Given that both Republican and Democratic parties have recently shown friendliness toward the crypto community, reality could shift. Recently, Anita Dunn, a senior advisor to President Biden, made a rare appearance at a crypto roundtable, signaling a softening stance. Yet, even under new leadership, prior lawsuits won’t simply vanish. More likely, new appointees may continue enforcement—but in a more moderate manner. Otherwise, the SEC’s authority risks becoming a farce.

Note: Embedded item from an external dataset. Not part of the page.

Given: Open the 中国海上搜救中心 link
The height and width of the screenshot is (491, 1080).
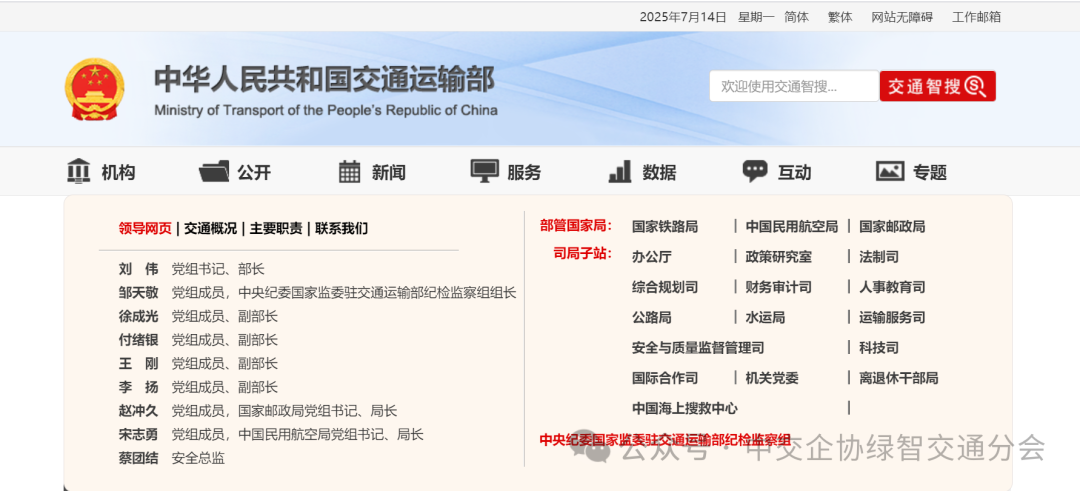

Beyond regulation, commercial viability adds further complexity to the SOL ETF proposition. Many market analysts believe inflows into a SOL ETF would pale in comparison to those of Bitcoin or Ethereum ETFs, undermining issuer profitability. Cathie Wood’s Ark Invest previously withdrew its Ethereum ETF application due to intense fee competition—crypto ETF management fees are significantly lower than traditional ETFs, resulting in poor cost-benefit ratios.
As 0xTodd pointed out, Ark’s BTC ETF ranks fourth among 11 ETFs, generating about $7 million annually in management fees. Yet Ark concluded ETH wouldn’t generate enough revenue to justify the effort—implying they don’t expect ETH to reach similar scale. By extension, SOL—with a market cap of ~$66.2 billion, just one-sixth of ETH and 5% of BTC—if expected to yield $7 million, would require managing at least 20 million SOL (~4.5% of circulating supply). In contrast, BlackRock, the largest Bitcoin ETF manager, holds only about 1.5% of all BTC. Requiring a much higher relative holding for a much smaller asset makes little business sense for issuers.
This challenge isn’t unique to SOL. Even for Ethereum ETFs, some institutional voices remain skeptical, forecasting net inflows no more than 15% of Bitcoin’s. Still, optimism exists: market maker GSR estimates that if a SOL ETF is approved, SOL could rise 1.4x in a bear market, 3.4x under normal conditions, and up to 8.9x in a bull market.
Compared to SOL, Litecoin and Dogecoin emerge as more promising candidates in analysts’ eyes. Both lack the securities classification burden and rank within the top ten cryptos by market cap. Arthur Hayes, founder of BitMEX, and Raoul Pal, CEO of Real Vision, have both suggested in blogs that “a Dogecoin ETF could launch before this cycle ends.”
Overall, regardless of approval, the SOL ETF initiative has opened the door for altcoin ETFs, paving the way for more cryptocurrencies to pursue this financial milestone. And if the FIT21 bill passes, even meme coin ETFs might become feasible.
This House-passed legislation grants the CFTC jurisdiction over digital assets and defines decentralization criteria—specifically, a token qualifies as a digital commodity (not a security) if no single entity holds over 20% of the asset or voting rights. This could remove key obstacles for future ETFs. The bill has now moved to the Senate, but since the Senate may choose to rewrite it, the process could involve returning to committee review before another Senate vote. Even if voted directly, amendments would necessitate reconciliation with the House—meaning this pivotal legislation still faces a long road ahead.
Meanwhile, the immediate impact is clear: SOL hype. On June 28, when the S-1 filing news broke, SOL rose 7%. On July 8, upon submission of the 19b-4 form, it jumped another 8%. Recently, unconfirmed whispers surfaced claiming BlackRock is also planning to apply.

From a price-action perspective, this strongly suggests coordinated capital-driven speculation around a potential ETF. Even if ultimately rejected, during the 240-day review window—with continuous real and rumored developments—the price could enjoy sustained support, influenced heavily by election outcomes.
Yet judging by retail sentiment, enthusiasm remains muted. Most appear to be waiting and watching—not convinced yet. Time will tell. Perhaps they’re simply awaiting the next, more promising ETF candidate.